The highest leverage work for a senior engineer is increasingly here, not in the code itself. Deciding what an agent can touch unsupervised. Deciding what gets caught by an automated check versus a human review. Deciding what gets written down so it does not have to be re-explained. Deciding where the human checkpoint has to stay regardless of how good the model gets. That is systems design applied to your own workflow, and it is a more senior skill than writing the function was, not less.
Running All Four at Once
These four stages are not a ladder you climb once and leave behind. On an ordinary day I might paste a stack trace into a plain LLM because it is faster than searching, hand a scoped bug fix to an agent, send a research question to a subagent so it does not clutter my main session, and all of it happens inside a harness that decided in advance which of those actions needed my approval and which did not. The stages stack. They do not replace each other.

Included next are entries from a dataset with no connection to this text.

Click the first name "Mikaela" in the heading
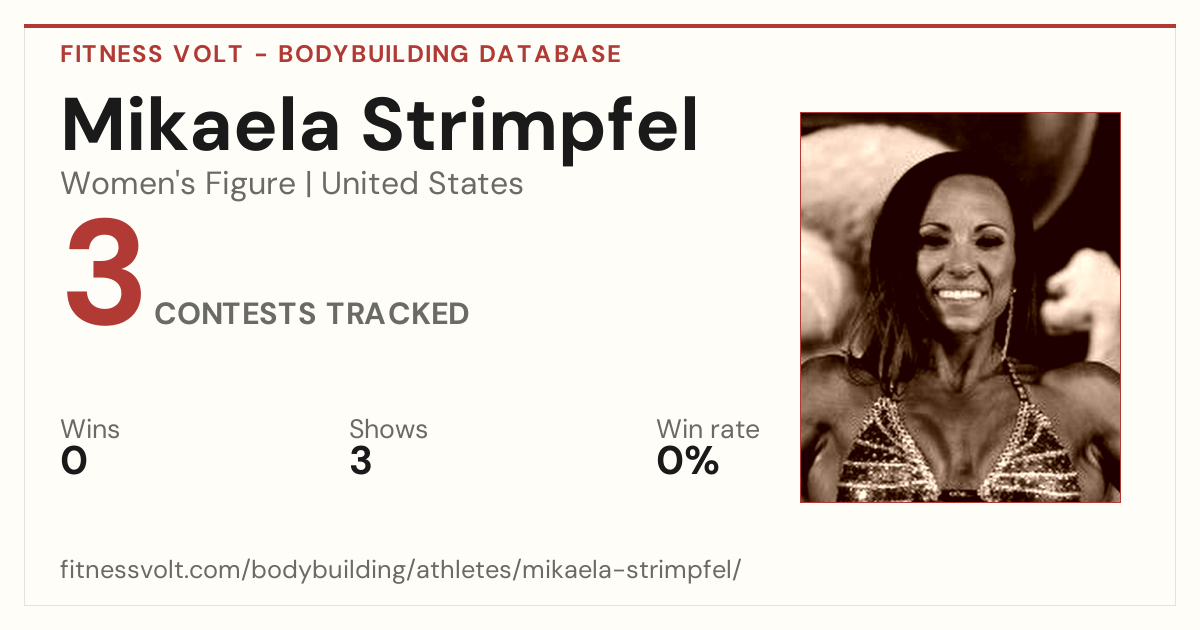click(x=198, y=126)
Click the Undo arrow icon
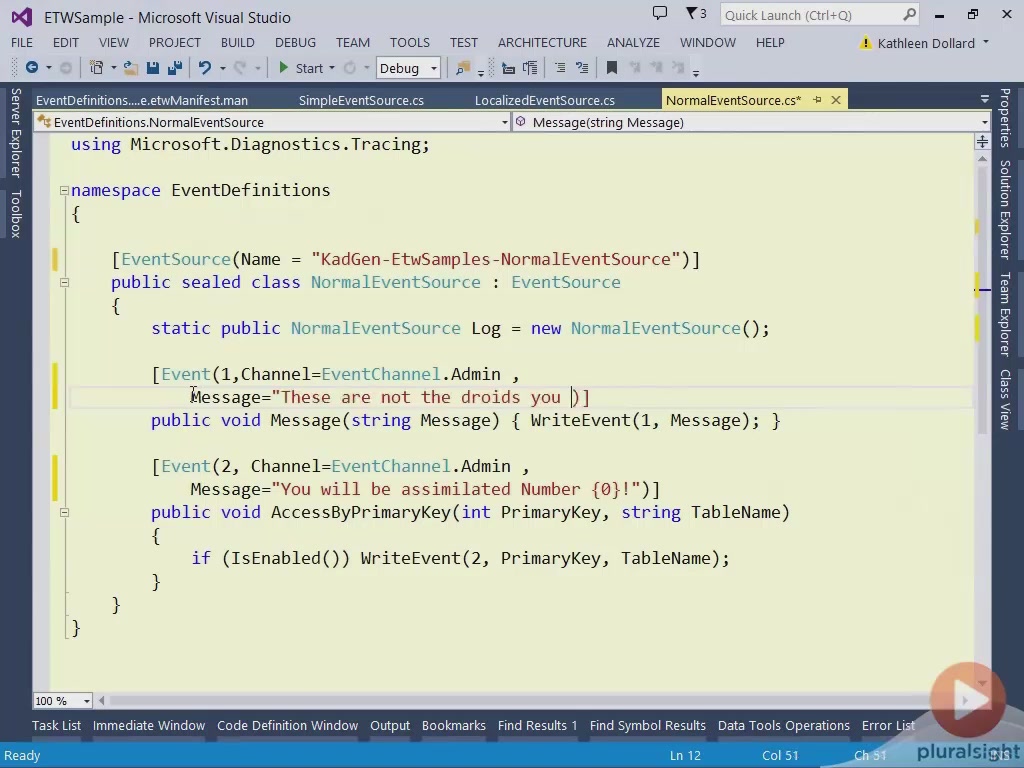 coord(205,68)
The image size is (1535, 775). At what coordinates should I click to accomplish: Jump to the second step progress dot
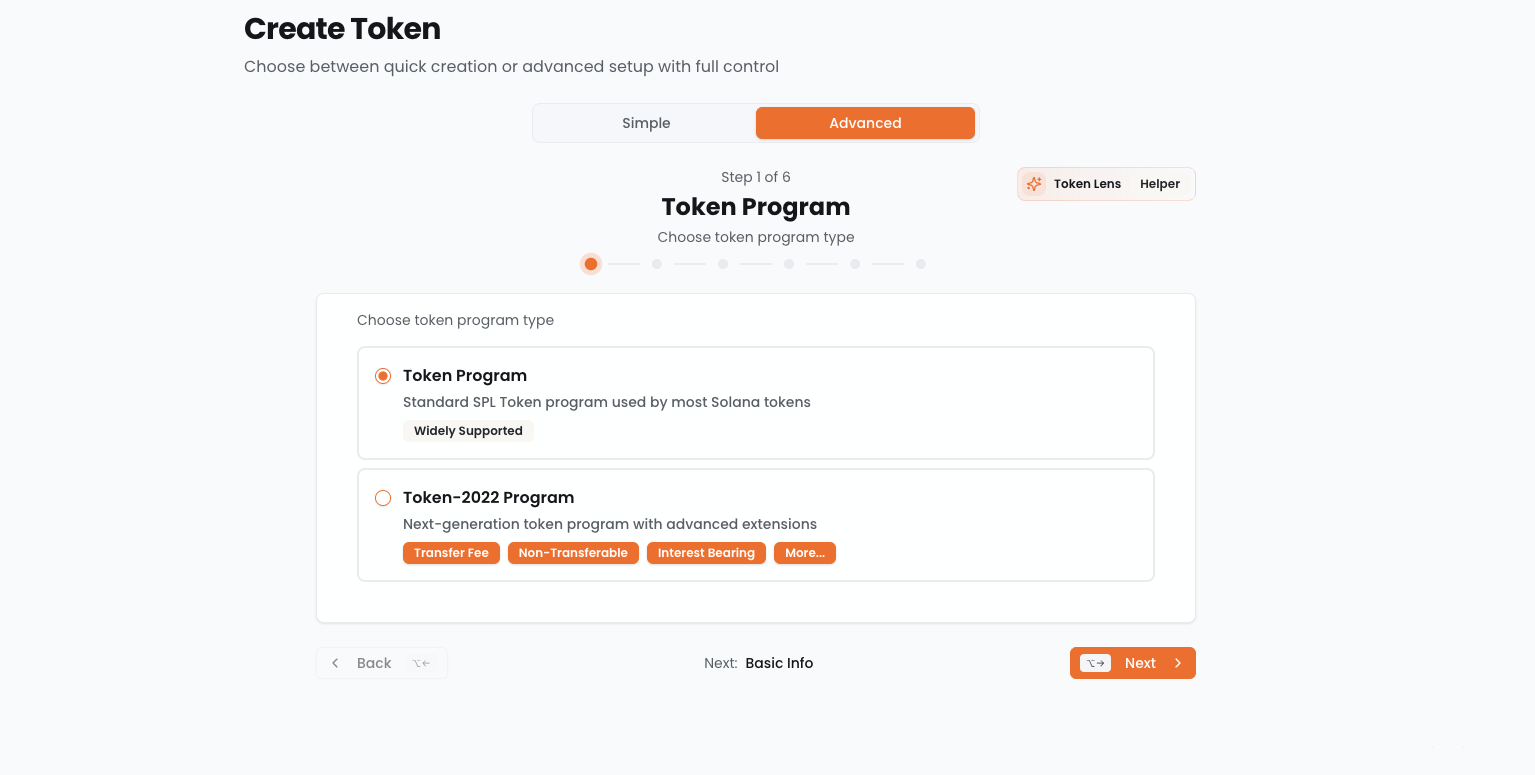coord(657,264)

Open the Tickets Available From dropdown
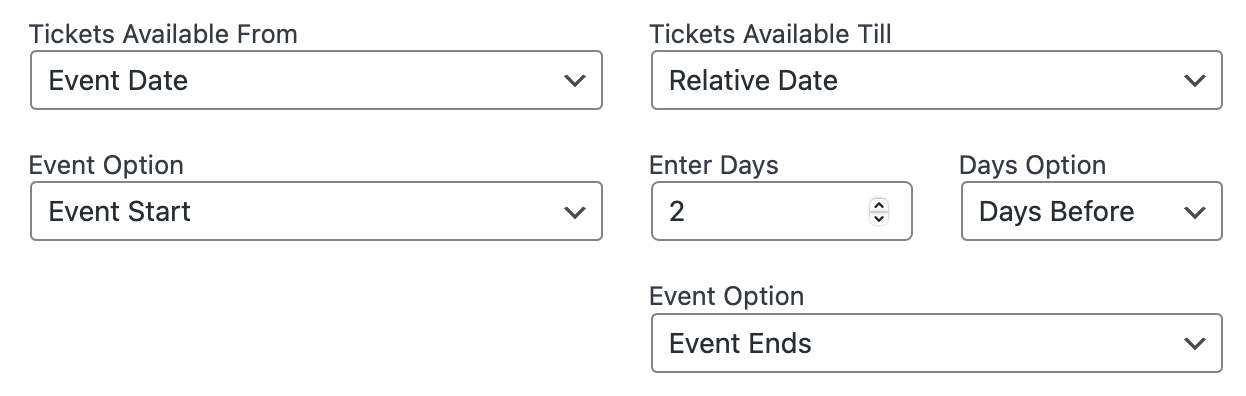pyautogui.click(x=316, y=80)
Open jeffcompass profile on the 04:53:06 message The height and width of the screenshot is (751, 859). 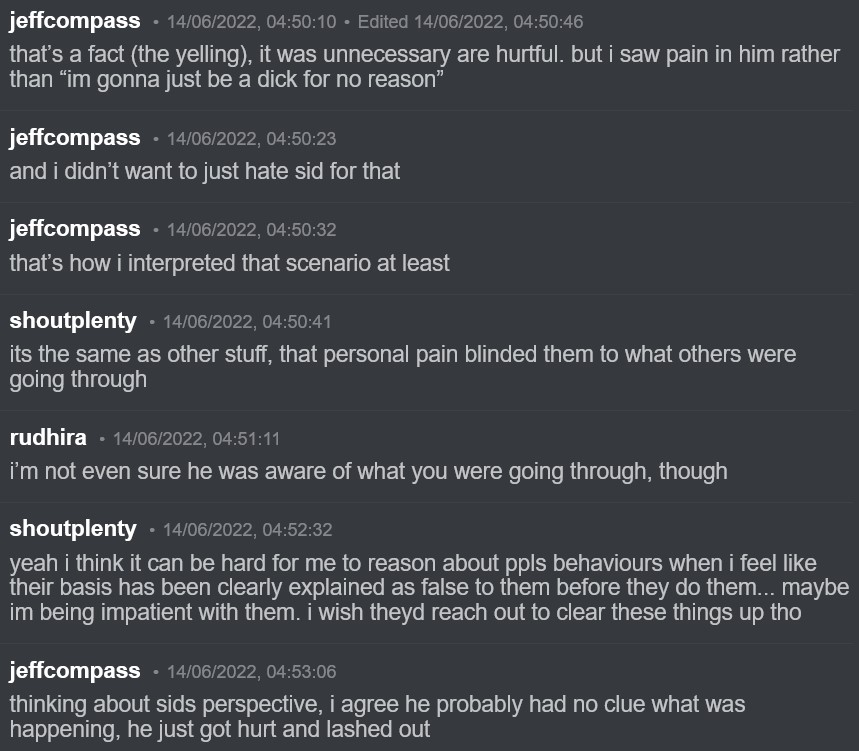pyautogui.click(x=75, y=670)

What stays constant across all four is the part nobody has automated: someone has to know what correct looks like, someone has to decide what is worth building, and someone has to set the boundaries the system operates inside. As the first three stages get more capable, that responsibility does not disappear. It concentrates, more and more, into the harness, designed by people who a few years ago spent most of their working day writing the code the harness now writes for them.
That is the actual shift, and it is easy to miss if you are only watching how good the model's answers are. Engineers are not writing less code because they got lazy or replaceable. They are writing less code because the code most worth writing carefully now is the code that decides how the rest of the code gets written, and reviewed, and remembered. That is not a smaller job. It is a different one, and for a senior engineer, it maps remarkably well onto skills they already had.